襲撃の結末についてはあれこれ言うまでもないだろう。勿論、イルムハート達の圧勝である。
確かに、闘いを生業としているだけあって腕は立つ連中だった。そこいらのチンピラとは明らかに格が違う。
ただ、相手が悪い。それでもイルムハートとセシリアには全く歯が立たなかった。手も足も出ず、剣の腹で殴られ次々と倒されてしまう。
また、ジェイク達3人も危なげなく相手を倒してゆく。
騎士科のジェイクはともかく、他の2人は対人戦闘経験などあまり無いはずなのだがそんなことを感じさせない闘いぶりだ。
ライラは魔法で注意を逸らしながら接近してぶん殴るという魔法士とは思えない力技を見せるし、ケビンに至っては魔法を自在に操り相手を近づけすらしない。
まあ、それにはイルムハートとセシリアのサポートがあったのも確かだった。
2人は敢えて襲撃者達の中に飛び込み、これを攪乱することで集団での闘いをさせないよう動いたのだ。
それによりジェイク達は単体の敵を落ち着いて処理することが出来たのである。
まさかここまでの相手とは思っていなかったのだろう。瞬く間に戦力の半数以上を削られてしまった襲撃者達は明らかに狼狽していた。
そんな中、リーダーらしき男が悔しそうに決断を下す。
「くっ、ここは一端引くぞ。動ける者は負傷者を連れて逃げろ。」
男はそう言うとまだ無傷の者を3名ほど従えてイルムハート達の前に立ちはだかった。仲間を逃がすための殿を務めようというのであろう。
尤も、イルムハート達には追撃するつもりなど微塵も無い。元々、掛かる火の粉を払ったに過ぎないのだ。

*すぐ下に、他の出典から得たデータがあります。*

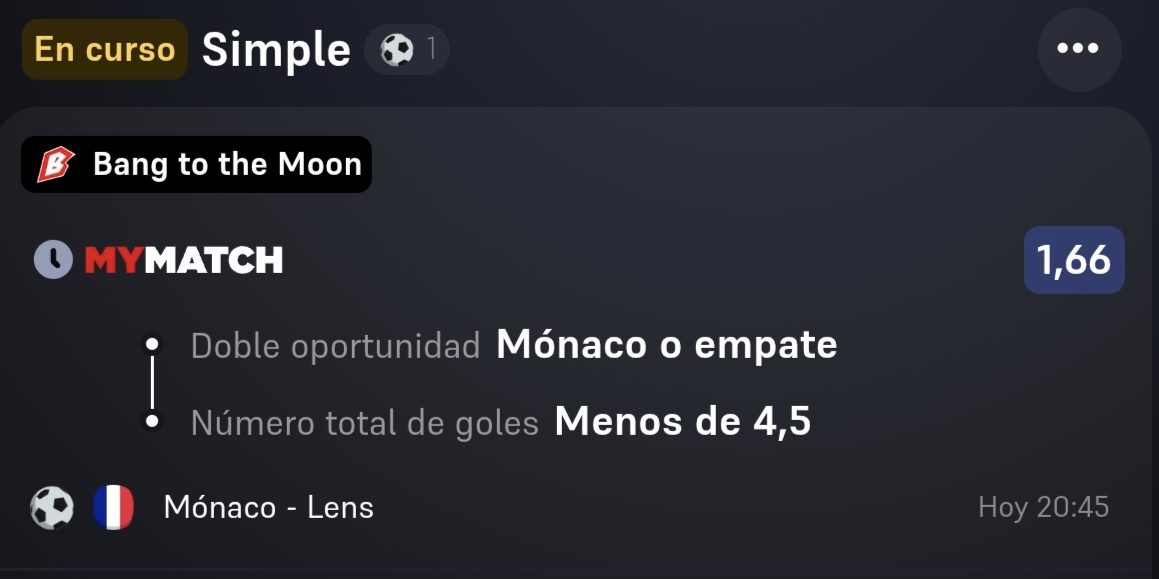The image size is (1159, 579).
Task: Open the Mónaco - Lens match link
Action: point(268,507)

だが、かと言って全員を逃がしてやるつもりもなかった。
仲間の退避を見届け、殿の4人が引こうとしたその時
「セシリア。」
イルムハートの声と同時にセシリアが飛び出し、リーダーとおぼしき男の肩口を力一杯切りつける。
「パストル!」
それを見た仲間がおそらく彼のものであろう名を叫びながらその場で立ち止まった。名前を口にしてしまったのは明らかな失態ではあるが、そんなことを気にしている場合ではなかったのだろう。
倒れ込んでいる男……パストルを救い出そうと再び剣を構えた彼等だったが、その行く手を今度はイルムハートが立ち塞いだ。

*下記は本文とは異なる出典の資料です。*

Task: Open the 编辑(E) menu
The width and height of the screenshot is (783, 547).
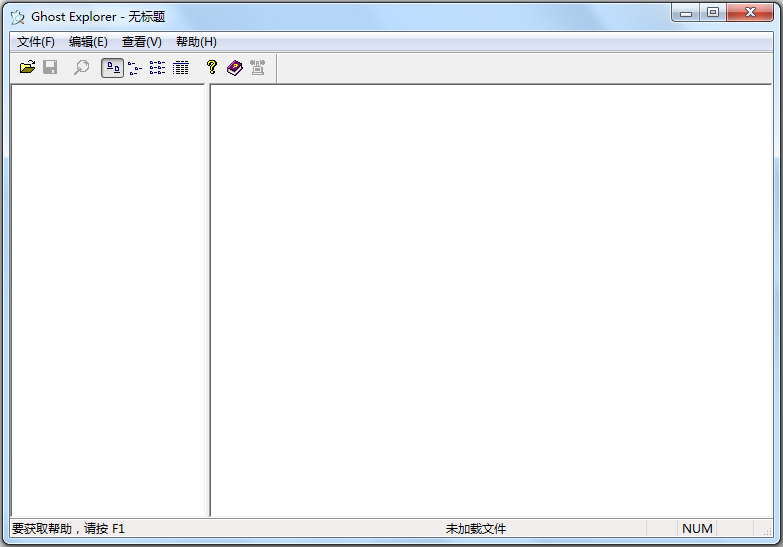Action: point(88,42)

「このまま引くのなら見逃します。でも、まだ手向かうと言うのであれば今度は容赦しませんよ。」
その静かで抑揚のきいた声は、逆に彼等を恐怖させた。
ハッタリでも何でもなく、目の前の少年にはそれを確実に実行するだけの力がある。今しがたそれを見せつけられたばかりなのだ。

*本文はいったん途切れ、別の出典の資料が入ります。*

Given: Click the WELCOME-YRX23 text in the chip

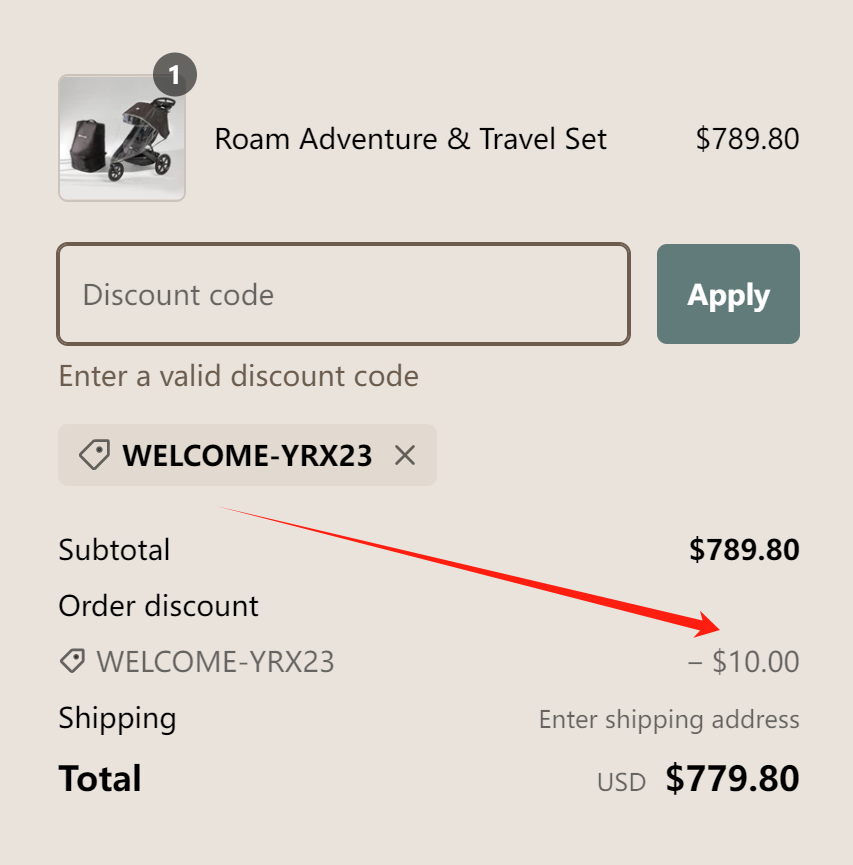Looking at the screenshot, I should click(x=247, y=456).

「大丈夫、彼は死んではいません。気を失っているだけです。
少し話をしたいだけなので、終わったらすぐにお返ししますよ。」
イルムハートの言葉と合わせるようにセシリアが自分の剣を掲げて見せる。彼女の剣はサーベル・タイプのため片刃しかない。
それからセシリアは刃の無い背の部分を手のひらでポンポンと叩き、峰打ちであることを示して見せた。
男達は迷った末、結局はイルムハートの言葉を受け入れた。
そうするしかなかったと言うのもあるが、それよりもイルムハートの言葉を信じてみる気になったのである。
実際、仲間は誰ひとりとして命を奪われてはいなかった。その実力を持ってすれば相手を殲滅することも可能なはずなのにだ。
勿論、仲間を置いて逃げるのは屈辱だった。しかし、ここで歯向かって命を捨てるのはそれ以上に愚かな行為でしかない。
男たちは苦渋の表情を浮かべながら倒れているパストルに一瞬目をやり、それから無言のまま走り去っていった。
「随分とあっけなかったですね。
あれでも元は王国の闇の処刑人だったんですよね?」
去ってゆく男達の後姿を見ながらセシリアが拍子抜けしたような声でそう言った。
「まあ、それも昔の話だからね。過去と比べるのは酷というものだろう。」
”闇の処刑人”かどうかは置くとして、確かにかつては王国の裏仕事を務めていた組織の末裔ではあるのだろうが、言っても50年前の話である。合法的な民間組織となった以上、その技が劣化してゆくのも仕方の無い事であろう。
「それよりケビン、念のため魔石を埋め込んでおくから痛みで意識を取り戻さないよう彼に麻痺の魔法を掛けておいてくれるかい?」
「分かりました。どこにします?頭?心臓?それとも全身に……。」
「……腕だけでいい。」
自分でやれば良かったと後悔しながらイルムハートは魔法封じのためパストルの腕に魔石の欠片を埋め込んだ。
その後、イルムハート達は気を失ったままのパストルを抱え路地を抜け表通りへと出る。
すると、そこには道を塞ぐように馬車が停まっていた。アードレー家の馬車だ。それは、イルムハートの指示によるものだった。
イルムハートは襲撃者を捕らえ話を聞くつもりで彼等を誘き出した。しかし、その場で尋問するつもりなど最初から無かったのである。
増援を連れ再度襲われても厄介だし、騒ぎを聞きつけて警備隊が来てしまえば尋問どころではなくなるからだ。
なので捕らえた後はアードレー家の王都屋敷へ連れて行く、そういう手はずだったのだ。
一行がパストルを連れ屋敷へと戻った頃にはすっかり夜になっていた。
エリオとサラの身辺警備から戻った騎士団員の手を借り、パストルを地下室へと監禁してもらう。
「やっぱり、地下牢とかあるのか?」
それを見たジェイクが興味津々と言った様子で尋ねて来た。これにはイルムハートも苦笑せざるを得ない。
「そんなものは無いよ。そもそも、牢を造るなら別の建物に造るだろう。
自分達の住む場所の下に牢屋があるなんて気持ちの良いもんじゃないからね。」
鍵の掛かる部屋ならいつくもある。魔法を封じている状態であれば縛り上げそこに監禁するだけで十分さ、とイルムハートは説明した。
「という訳で、僕はこれから彼と話をしようと思う。
なので、君達は……。」
「勿論、アタシ達も付き合うわよ。」
「いや、でももう遅いし……。」
「問題無いわ、明日は学院も休みだし。」
そんなライラの言葉に全員が頷く。
まあ予想はしていたが、どうやら誰ひとりとしてここで帰るつもりなど無いようだ。
「全く、言い出したら聞かないんだからな、君達は。
分かったよ、それぞれの家には使いを出しておくよ。」
結局、皆に押し切られる形になったイルムハートは諦めきった表情でそう漏らす。
と言うことで、その日は全員がイルムハートの屋敷に泊まる事となったのだった。